Plan is watch netflix on the tablet for entertainment.


----------



## stupoty (Apr 14, 2015)

Make a cutting list for upcoming projects and hand her the hacksaw 

Any excercise is good, but spending loads on an implement to work out on can help make you want to use it.

Stuart


----------



## great white (Apr 14, 2015)

stupoty said:


> Make a cutting list for upcoming projects and hand her the hacksaw
> 
> Any excercise is good, but spending loads on an implement to work out on can help make you want to use it.
> 
> Stuart


Yeah, she's a pretty prime catch and I'd like to stay married so......no.


----------



## Holescreek (Apr 14, 2015)

I read the thread title and thought " well, here's another thread on making a lathe motor from a treadmill", but after clicking on it found out you were serious.


----------



## great white (Apr 14, 2015)

Holescreek said:


> I read the thread title and thought " well, here's another thread on making a lathe motor from a treadmill", but after clicking on it found out you were serious.

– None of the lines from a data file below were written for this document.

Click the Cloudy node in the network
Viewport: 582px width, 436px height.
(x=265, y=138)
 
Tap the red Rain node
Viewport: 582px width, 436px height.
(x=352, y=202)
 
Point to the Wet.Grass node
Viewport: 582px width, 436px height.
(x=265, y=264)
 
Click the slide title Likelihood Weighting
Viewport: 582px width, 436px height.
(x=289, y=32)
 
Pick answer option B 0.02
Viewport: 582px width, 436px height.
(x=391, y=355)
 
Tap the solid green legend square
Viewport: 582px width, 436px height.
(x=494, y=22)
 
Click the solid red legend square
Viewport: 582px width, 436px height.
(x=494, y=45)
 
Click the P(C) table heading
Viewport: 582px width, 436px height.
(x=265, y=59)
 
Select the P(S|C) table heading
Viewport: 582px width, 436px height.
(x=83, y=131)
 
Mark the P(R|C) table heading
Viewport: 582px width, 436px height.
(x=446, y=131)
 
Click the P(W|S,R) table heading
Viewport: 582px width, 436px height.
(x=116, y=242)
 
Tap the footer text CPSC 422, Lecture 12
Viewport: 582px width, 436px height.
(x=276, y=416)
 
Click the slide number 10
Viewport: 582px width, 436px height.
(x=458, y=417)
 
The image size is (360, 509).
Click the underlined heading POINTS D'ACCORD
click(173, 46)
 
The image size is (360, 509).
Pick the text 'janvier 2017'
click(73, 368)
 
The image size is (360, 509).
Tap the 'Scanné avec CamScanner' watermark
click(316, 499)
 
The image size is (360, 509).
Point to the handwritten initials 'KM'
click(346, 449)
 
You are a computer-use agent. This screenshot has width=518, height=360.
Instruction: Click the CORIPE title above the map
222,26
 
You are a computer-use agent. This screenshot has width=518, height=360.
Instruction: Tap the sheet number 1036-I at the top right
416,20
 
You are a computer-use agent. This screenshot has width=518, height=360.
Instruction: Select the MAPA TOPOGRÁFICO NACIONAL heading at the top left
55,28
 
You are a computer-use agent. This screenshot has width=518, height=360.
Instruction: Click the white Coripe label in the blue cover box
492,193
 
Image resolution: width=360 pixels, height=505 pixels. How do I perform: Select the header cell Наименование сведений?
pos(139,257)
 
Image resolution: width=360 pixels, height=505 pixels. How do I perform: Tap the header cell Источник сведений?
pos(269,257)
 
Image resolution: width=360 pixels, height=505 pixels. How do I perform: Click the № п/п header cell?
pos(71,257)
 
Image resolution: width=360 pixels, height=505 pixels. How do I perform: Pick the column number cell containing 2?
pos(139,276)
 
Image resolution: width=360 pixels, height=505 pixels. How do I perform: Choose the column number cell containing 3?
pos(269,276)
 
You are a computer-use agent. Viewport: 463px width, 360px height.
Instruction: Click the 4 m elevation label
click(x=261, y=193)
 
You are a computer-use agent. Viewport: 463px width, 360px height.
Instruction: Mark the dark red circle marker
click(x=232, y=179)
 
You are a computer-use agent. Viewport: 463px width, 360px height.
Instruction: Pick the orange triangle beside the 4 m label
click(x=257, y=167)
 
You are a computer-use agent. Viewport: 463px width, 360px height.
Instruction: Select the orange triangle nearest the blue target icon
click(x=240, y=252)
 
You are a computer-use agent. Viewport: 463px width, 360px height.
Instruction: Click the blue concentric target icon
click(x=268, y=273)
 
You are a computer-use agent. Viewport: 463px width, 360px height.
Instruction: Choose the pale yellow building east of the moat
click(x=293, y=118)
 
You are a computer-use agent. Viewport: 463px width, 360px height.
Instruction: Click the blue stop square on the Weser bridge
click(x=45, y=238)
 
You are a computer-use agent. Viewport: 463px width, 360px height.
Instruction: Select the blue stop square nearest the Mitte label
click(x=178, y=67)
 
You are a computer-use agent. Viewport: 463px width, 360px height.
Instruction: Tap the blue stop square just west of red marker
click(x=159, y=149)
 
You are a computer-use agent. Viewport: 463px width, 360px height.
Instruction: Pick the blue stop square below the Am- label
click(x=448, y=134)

Nope, I'm in the middle of converting the lathe to a Baldor 3440 and a cycletrol controller.

Although, I am in the process of tearing a treadmill apart to reuse the motor on a bench top drill press....but that's another story.


----------



## stupoty (Apr 14, 2015)

great white said:


> Yeah, she's a pretty prime catch and I'd like to stay married so......no.


 
Well at least at 130lbs she wont need to take away from machinery budgets with excercise stuff too often 

Theirs always moving the stock pile from one side of The workshop to the other?

Canadian ladies are mostly awsome though arnt they? I posted my new chuck back plate on my friend face and a canadian lady was the first to recognise it was a four jaw chuck 

Stuart


----------



## great white (Apr 14, 2015)

Meh, they're like women everywhere else.

Some good, some bad, some just plain nuts. No one has exclusivity on "awesome".

I've got one of the good ones all the way around so what momma wants, momma gets.

Even if that includes me getting my fat butt on the exercise machine.


----------



## stupoty (Apr 14, 2015)

great white said:


> Meh, they're like women everywhere else.
> 
> Some good, some bad, some just plain nuts. No one has exclusivity on "awesome".
> 
> ...



Maybe it's just the ones I meet, 

Ow hang on did she get the excercise bike for you? , ahhhhh

My middle brother has put on a few (hundred) lbs and I keep joking to my mum and other brother that were gona kidnap him and make him work it off using the hacksaw. 

I thought the bears made all canadians fit running away from them ? 

Stuart


----------



## lowlife (Apr 14, 2015)

My exercise equipment makes an excellent clothes dryer. Hope you find the will to continue your exercise as its just plain cheaper to out and out buy a clothes line.


----------



## The Liberal Arts Garage (May 14, 2015)

After six years as a clothes rack, I gave it to the church yard  sale,which welcomed it.


----------